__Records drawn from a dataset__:
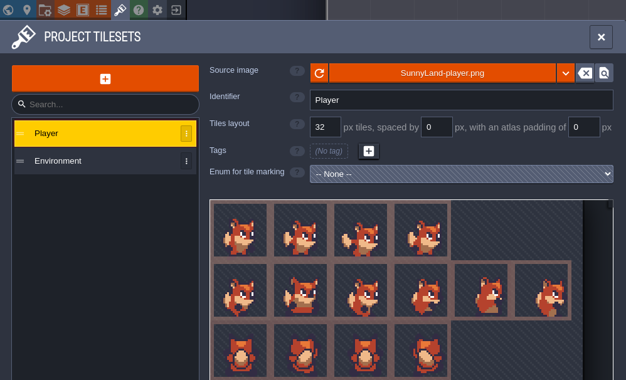Click the exit door icon
626x380 pixels.
pyautogui.click(x=176, y=10)
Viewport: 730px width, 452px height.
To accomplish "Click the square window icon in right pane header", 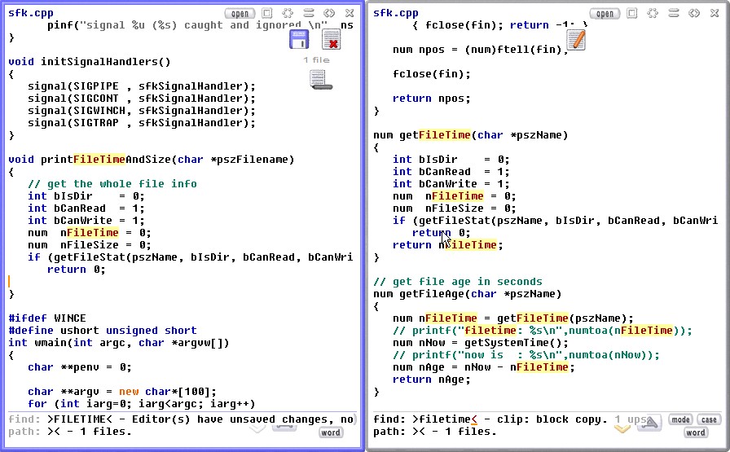I will pos(632,13).
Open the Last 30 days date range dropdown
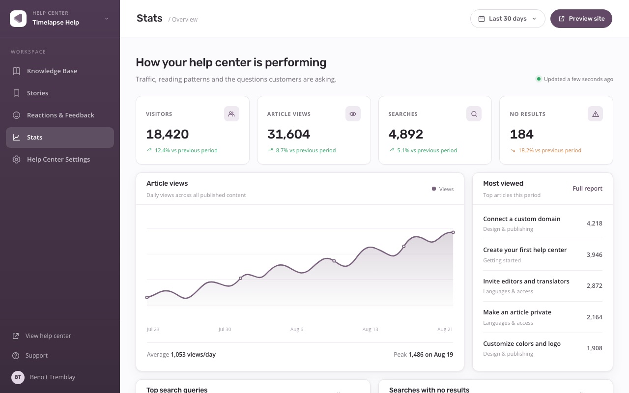 pos(508,19)
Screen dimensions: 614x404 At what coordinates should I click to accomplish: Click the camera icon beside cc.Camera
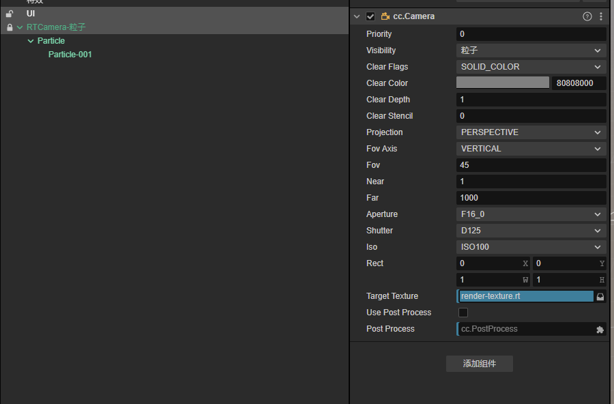click(385, 16)
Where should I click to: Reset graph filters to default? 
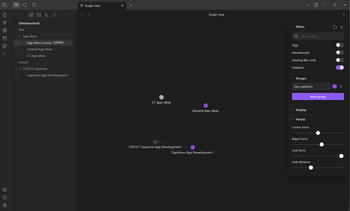point(335,27)
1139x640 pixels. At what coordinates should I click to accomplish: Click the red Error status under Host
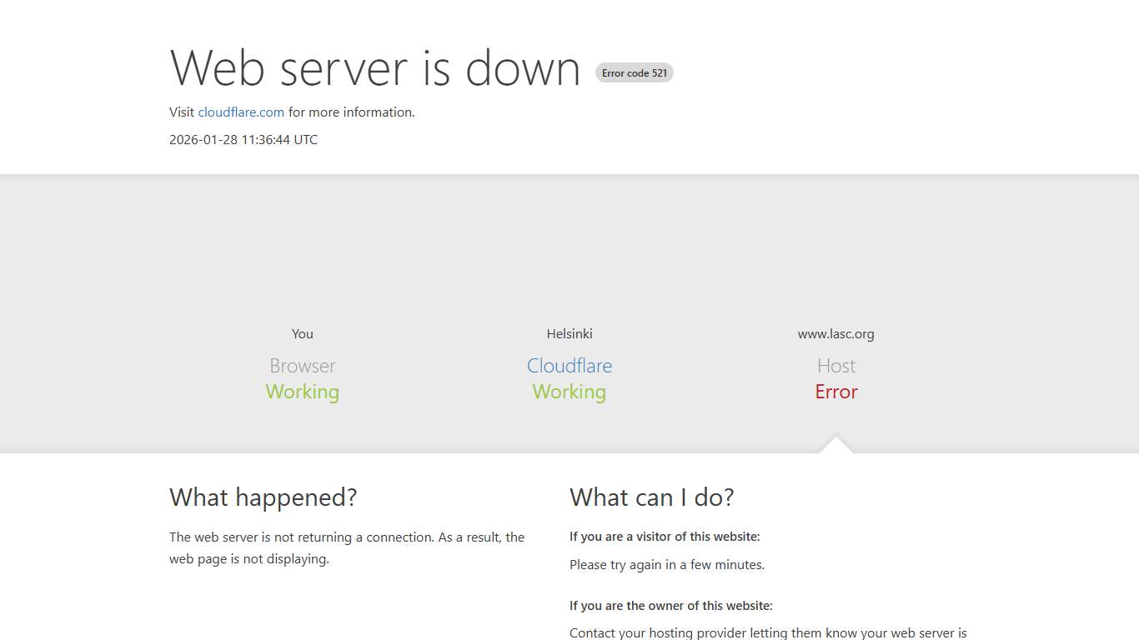pyautogui.click(x=835, y=392)
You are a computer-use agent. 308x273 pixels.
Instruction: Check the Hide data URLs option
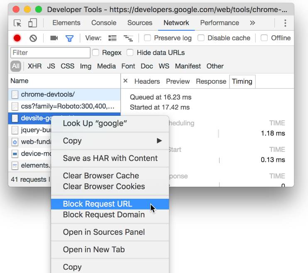tap(130, 52)
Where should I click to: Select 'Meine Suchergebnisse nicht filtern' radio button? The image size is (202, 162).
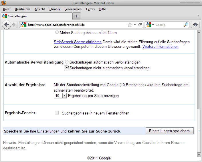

__Work to be completed__: Please retype, exactly and only, the lines from the one holding "Instruction: Check the Hide data URLs option" to the end of the entries, both ends included, without any pictures.

__Task output__:
Instruction: Check the Hide data URLs option
tap(130, 52)
Where should I click to: Select 'Meine Suchergebnisse nicht filtern' radio button? The image size is (202, 162).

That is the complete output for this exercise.